A Good Friday Communion Meditation by Trevor Miller

I recall a story of how a group of Christian missionaries in India arranged to visit Mahatma Gandhi in order to discuss faith and the Way to God. Before they left Gandhi asked them to sing one of their Christian hymns. Which one, they said? He replied, “The one which best expresses the heart of what you Christians believe!” My! What would you have chosen?

They chose ‘When I survey the Wondrous Cross… love so amazing, so divine, demands my soul, my life, my all’.cross_4

They were right! The Cross is central; at the very heart not only of our faith but of God Himself! Even the mighty resurrection is but God’s vindication that what happened on the Cross was under His total control and that all was going according to plan!

To preach Christ without the Cross is like writing a biography of David Beckham or Wayne Rooney without mentioning football; like making a documentary on Theresa May without mentioning the Conservative Party or Donald Trump without mentioning the US Presidency.

In this Good Friday Eucharist meditation, I want to hone in on one phrase, the 6th of the 7 phrases uttered by Jesus from the Cross. More than any other it forcibly reminds us that even in the darkest night, God is planning for the brightest day!
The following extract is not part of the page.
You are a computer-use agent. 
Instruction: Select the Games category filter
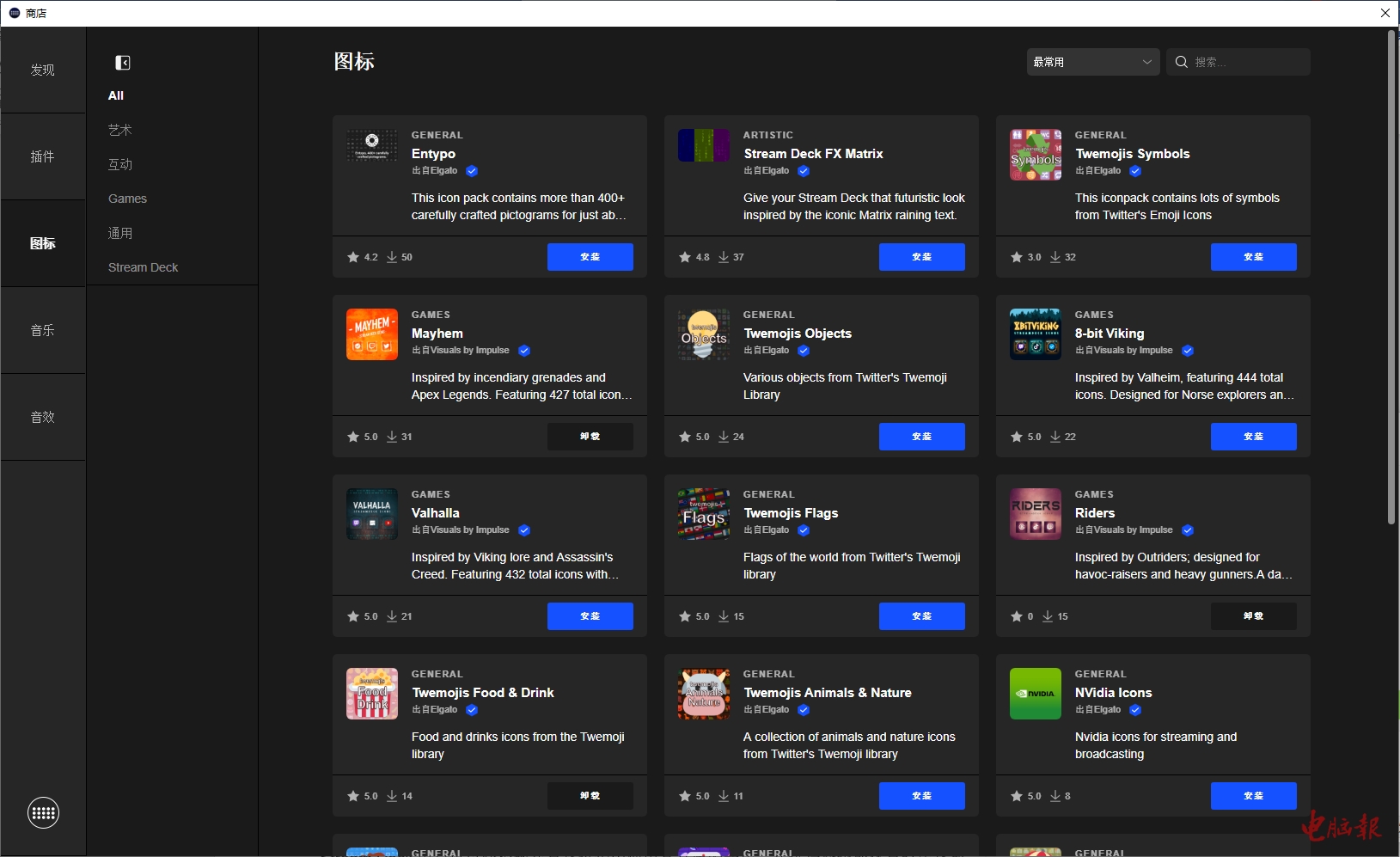(x=127, y=199)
It is found in John 19:30 ‘It is finished.’

What it meant then!

Reviewing the scene on that black Friday makes us realize that many others would have said these very same words that day

– the Soldiers, after their dreaded execution shift was over, it’s finished, thank Jupiter!
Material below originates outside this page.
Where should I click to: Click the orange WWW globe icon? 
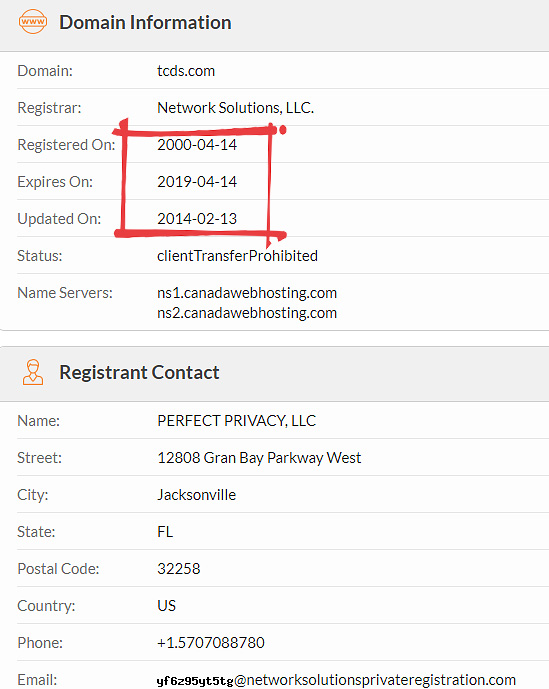pyautogui.click(x=33, y=22)
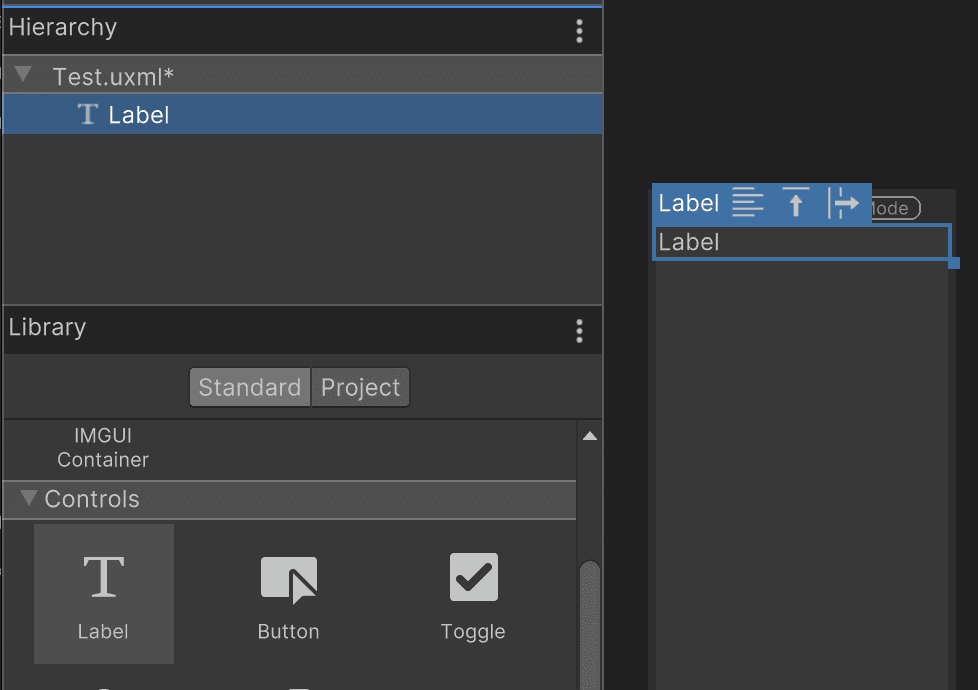978x690 pixels.
Task: Open the Library panel three-dot menu
Action: [579, 331]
– the Crowd, now that the hideous entertainment was done, it’s finished.

– Judas, when he realized the enormity of what he had done in betrayal, it’s all over, finished.
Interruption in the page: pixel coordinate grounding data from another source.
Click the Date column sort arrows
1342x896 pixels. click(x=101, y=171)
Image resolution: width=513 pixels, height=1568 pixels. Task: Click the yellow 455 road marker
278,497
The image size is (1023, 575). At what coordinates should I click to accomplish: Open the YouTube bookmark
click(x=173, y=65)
– Peter and the disciples, after 3 wonderful years, then denial and desertion, it’s finished.

– the Priests, having seemingly come through a really tricky business, “we’ve managed it, it’s finished now.”

However, no one could say it the way Jesus said it or mean it the way Jesus meant it!

The other gospel writers give us a clue. All of them say Jesus cried out with a loud voice but only John records what He said. One word in the original language, a cry of triumph, satisfaction, and victory = Finished! Accomplished! Done! Jesus in complete control, despite the agonizing pain that we must never minimize. It was a real pain, real thirst, real death BUT this was no resigned victim, it was a Reigning Victor! Not, I am finished but it is finished, for on the Cross God’s will was being done perfectly on earth as it is done in heaven! The Cross is no place of failure but of fulfillment. If we look at John 19:28 we will see that exactly the same word is used and translated in the NIV as ‘completed.’  So it reads that Jesus “knowing that all was now completed … said … completed … finished!  The task the Father began in Eternity had now been accomplished in time!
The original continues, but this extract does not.